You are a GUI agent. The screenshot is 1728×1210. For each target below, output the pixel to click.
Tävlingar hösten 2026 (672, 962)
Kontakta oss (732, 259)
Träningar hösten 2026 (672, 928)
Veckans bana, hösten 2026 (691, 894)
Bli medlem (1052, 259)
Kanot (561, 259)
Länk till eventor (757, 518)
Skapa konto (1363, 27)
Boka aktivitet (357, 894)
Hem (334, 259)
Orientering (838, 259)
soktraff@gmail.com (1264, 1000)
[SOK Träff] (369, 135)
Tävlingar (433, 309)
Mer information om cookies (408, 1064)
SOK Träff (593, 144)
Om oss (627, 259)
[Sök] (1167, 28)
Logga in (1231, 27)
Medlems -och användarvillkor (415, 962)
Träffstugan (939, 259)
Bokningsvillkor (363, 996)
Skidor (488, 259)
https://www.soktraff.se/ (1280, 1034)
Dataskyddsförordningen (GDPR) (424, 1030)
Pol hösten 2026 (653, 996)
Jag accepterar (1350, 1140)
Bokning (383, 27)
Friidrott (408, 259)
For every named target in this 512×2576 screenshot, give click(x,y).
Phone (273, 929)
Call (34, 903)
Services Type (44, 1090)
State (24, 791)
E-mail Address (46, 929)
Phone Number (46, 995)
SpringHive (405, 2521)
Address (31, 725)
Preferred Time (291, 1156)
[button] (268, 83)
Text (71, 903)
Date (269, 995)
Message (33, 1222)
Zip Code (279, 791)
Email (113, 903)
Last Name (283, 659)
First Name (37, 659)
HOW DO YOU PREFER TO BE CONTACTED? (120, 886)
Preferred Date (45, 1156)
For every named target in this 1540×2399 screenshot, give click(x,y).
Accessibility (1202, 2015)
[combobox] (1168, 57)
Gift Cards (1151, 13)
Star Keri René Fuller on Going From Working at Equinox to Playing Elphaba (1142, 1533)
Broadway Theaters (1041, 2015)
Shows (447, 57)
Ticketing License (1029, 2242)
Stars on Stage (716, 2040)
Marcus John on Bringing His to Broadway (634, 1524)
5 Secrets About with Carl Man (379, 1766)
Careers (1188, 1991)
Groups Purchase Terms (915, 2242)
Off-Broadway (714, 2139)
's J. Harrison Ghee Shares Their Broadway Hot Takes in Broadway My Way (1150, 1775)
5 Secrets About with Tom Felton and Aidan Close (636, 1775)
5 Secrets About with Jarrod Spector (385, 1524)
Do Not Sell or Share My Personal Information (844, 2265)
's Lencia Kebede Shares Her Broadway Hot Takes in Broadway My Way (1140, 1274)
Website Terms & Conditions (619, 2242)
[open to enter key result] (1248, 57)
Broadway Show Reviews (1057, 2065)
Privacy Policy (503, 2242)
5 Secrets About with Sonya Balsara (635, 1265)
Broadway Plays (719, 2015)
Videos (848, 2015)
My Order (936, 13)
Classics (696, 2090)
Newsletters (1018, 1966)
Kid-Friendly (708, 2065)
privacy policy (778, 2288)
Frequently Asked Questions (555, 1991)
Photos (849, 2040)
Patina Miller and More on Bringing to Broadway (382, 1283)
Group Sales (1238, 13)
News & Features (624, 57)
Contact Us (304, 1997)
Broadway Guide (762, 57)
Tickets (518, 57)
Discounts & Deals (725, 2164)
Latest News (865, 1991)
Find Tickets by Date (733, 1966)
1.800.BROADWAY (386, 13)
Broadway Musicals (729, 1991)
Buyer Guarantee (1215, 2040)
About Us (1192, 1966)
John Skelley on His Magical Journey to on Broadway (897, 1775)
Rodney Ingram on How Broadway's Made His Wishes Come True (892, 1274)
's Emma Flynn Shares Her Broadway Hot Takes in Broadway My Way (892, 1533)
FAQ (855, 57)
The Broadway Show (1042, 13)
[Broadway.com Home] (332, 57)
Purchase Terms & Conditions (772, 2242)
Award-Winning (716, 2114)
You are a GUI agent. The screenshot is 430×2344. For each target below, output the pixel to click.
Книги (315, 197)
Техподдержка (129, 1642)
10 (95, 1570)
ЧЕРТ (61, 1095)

Problem to solve
For the listing above, print only the lines starting at the line containing "Call (34, 903)" and ending at the line containing "Preferred Date (45, 1156)", exactly, both included.

Response
Call (34, 903)
Services Type (44, 1090)
State (24, 791)
E-mail Address (46, 929)
Phone Number (46, 995)
SpringHive (405, 2521)
Address (31, 725)
Preferred Time (291, 1156)
[button] (268, 83)
Text (71, 903)
Date (269, 995)
Message (33, 1222)
Zip Code (279, 791)
Email (113, 903)
Last Name (283, 659)
First Name (37, 659)
HOW DO YOU PREFER TO BE CONTACTED? (120, 886)
Preferred Date (45, 1156)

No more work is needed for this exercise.